Arrivata al banco di Casey, gli ordinò di consegnarle i due bracciali borchiati che portava ai polsi. Il ragazzo obbedì – a malincuore, ovviamente – e lei gli disse: “Sei in collegio, giovanotto, non a un concerto rock.”

Sfortunatamente, pensò Casey.

Fatto questo, la suora poggiò la scatola sulla cattedra e concesse ai ragazzi un po' di tempo per andare in camera e telefonare le famiglie prima di sequestrargli i cellulari.

I ragazzi salutarono e uscirono dall’aula.

 


Tutte le camere, all’Hamilton, erano singole e poco più grandi di un ripostiglio. La 203 non faceva eccezione. All’interno c’erano solo una brandina dalle lenzuola bianche che avrebbe potuto tranquillamente essere un letto d’ospedale, una finestra con le inferriate, un comò e un piccolo armadio di legno di scarsa qualità, per di più impolverato.

Sembrava più la cella di un carcere che la camera di un dormitorio, e in un certo senso Casey si sentiva un prigioniero. Quella sarebbe stata la sua nuova vita, per i successivi tre anni.

Aveva a disposizione pochi minuti per telefonare prima che gli venisse tolto il cellulare e voleva spenderli per le persone su cui sapeva di poter sempre contare.

La prima che chiamò fu sua zia.

“Casey, che bello sentirti!”, esclamò Dia. “Come procede lì?”

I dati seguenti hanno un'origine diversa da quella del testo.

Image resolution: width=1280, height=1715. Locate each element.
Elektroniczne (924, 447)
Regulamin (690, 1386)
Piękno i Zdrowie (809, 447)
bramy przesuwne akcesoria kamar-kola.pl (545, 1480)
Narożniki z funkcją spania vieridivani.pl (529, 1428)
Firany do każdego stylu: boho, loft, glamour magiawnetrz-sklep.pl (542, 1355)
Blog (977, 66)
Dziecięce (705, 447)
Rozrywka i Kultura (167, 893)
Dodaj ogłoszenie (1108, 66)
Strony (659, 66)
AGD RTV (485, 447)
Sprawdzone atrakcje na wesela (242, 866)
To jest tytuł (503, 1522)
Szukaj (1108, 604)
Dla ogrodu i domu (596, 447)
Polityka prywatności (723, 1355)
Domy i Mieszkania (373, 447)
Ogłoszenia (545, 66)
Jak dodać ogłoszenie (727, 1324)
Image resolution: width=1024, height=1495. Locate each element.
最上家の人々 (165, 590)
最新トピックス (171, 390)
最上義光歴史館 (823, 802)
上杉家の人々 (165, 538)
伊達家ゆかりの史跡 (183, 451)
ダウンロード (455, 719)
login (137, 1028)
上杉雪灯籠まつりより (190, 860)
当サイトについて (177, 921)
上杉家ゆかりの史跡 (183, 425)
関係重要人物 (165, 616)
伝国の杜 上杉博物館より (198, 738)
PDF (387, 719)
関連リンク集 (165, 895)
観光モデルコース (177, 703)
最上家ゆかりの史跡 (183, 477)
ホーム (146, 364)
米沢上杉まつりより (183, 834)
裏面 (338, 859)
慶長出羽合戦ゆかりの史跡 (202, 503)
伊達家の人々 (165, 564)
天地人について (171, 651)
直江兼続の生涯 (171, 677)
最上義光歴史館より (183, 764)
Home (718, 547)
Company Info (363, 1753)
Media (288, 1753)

“Male, zia”, rispose lui. “Questo posto sembra una prigione, non si può fare niente. Non potrò più chiamare Sat durante la settimana perché ci toglieranno i telefoni, dovrò per forza aspettare di tornare a casa il sabato per sapere come sta e che sta facendo.”

A Dia dispiacque molto sentire tutto questo. Non riusciva proprio a capire come Hannah avesse potuto fargli una cattiveria simile.

Fece un respiro profondo e disse: “Tranquillo, tesoro, non durerà per sempre.”

“No?”

“No. Io farò di tutto per impedirlo, io…” Fece una pausa. Un’idea stava cominciando a balenarle nella testa.

“Zia?”

“Ti tirerò fuori da lì”, gli promise Dia.

“Davvero?”, chiese Casey speranzoso. “Come?”

“Sì, tesoro”, rispose lei determinata, “ma non sono ancora bene come. Dammi il tempo di pensarci, okay?”

“Ci conto”, le assicurò Casey. “Ora ho poco tempo, vorrei chiamare Sat.”

“Certo, vai. Baci.”

“Anche a te.”

Una lacrima calda rigò la guancia di Casey mentre si affrettava a comporre il numero di Satèle sulla tastiera.